The EPA has adopted regulations under the Clean Air Act that establish construction and operating permit reviews for GHG emissions from certain large stationary sources that are also potential major sources of certain principal, or criteria, pollutant emissions. Facilities subject to these permitting requirements for their GHG emissions also will be required to meet BACT standards that typically are established by the states. Compliance with these permitting programs could restrict or delay our ability to obtain air permits for new or modified sources. The EPA has also adopted rules establishing a reporting program requiring the monitoring and annual reporting of GHG emissions from certain petroleum and natural gas system sources in the United States including, among others, onshore processing, transmission, storage and distribution facilities. In January 2015, the Obama Administration announced plans to reduce GHGs by regulating methane emissions from the oil and natural gas sector. The Obama Administration stated that they will seek to reduce methane emissions in the oil and natural gas sector by 40 to 45 percent from 2012 levels by 2025. There are a number of elements involved in the plan, including efforts by the EPA, DOT and Department of the Interior. As to the EPA, the Obama Administration announced that the EPA will propose new source rules for methane this summer and seek to finalize them in 2016.
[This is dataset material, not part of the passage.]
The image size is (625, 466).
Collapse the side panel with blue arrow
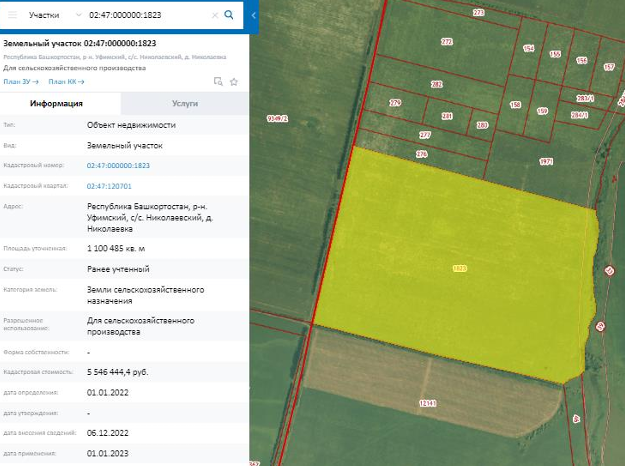253,15
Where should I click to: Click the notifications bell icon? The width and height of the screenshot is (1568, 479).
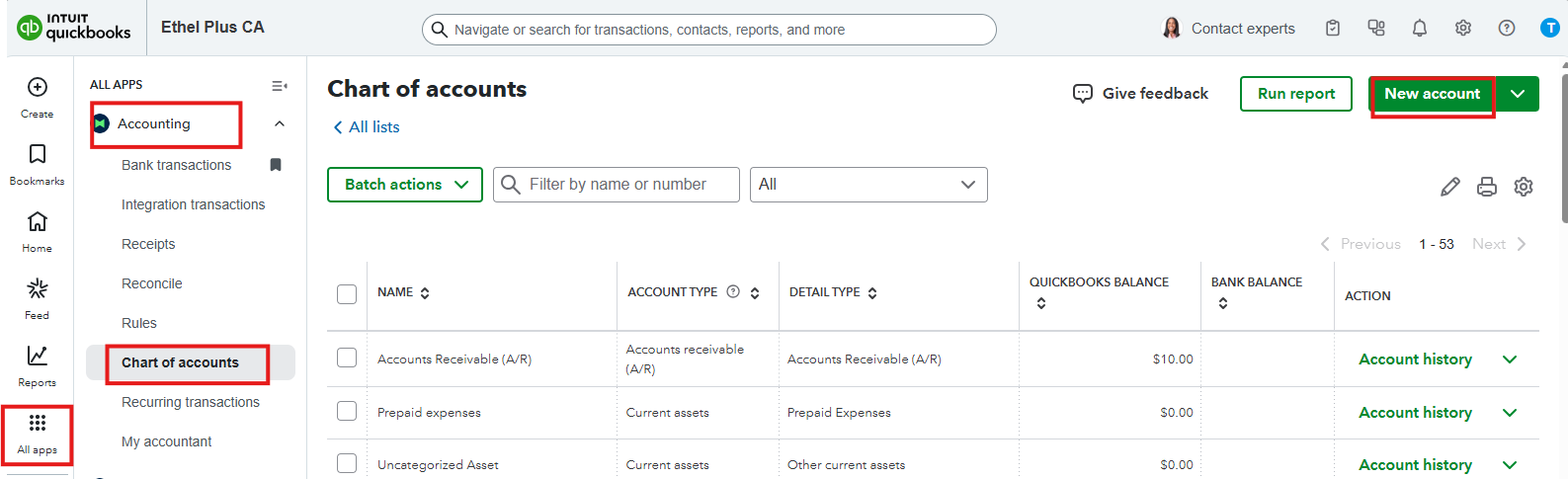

Congress has from time to time considered legislation to reduce emissions of GHGs, and a number of state and regional efforts have emerged that are aimed at tracking and/or reducing GHG emissions by means of cap and trade programs that typically require major sources of GHG emissions to acquire and surrender emissions allowances in return for emitting those GHGs. The increased costs of operations or delays in drilling that could be associated with climate change legislation may reduce drilling activity by Anadarko or third-party producers in our areas of operation, with the effect of reducing the throughput available to our systems. Further, the adoption of any legislation or regulations that requires reporting of GHGs or otherwise limits emissions of GHGs from our equipment and operations could require us to incur costs to reduce emissions of GHGs associated with our operations or could adversely affect demand for the natural gas and NGLs we gather and process. Such developments could materially adversely affect our financial position, results of operations and cash available for distribution to our unitholders.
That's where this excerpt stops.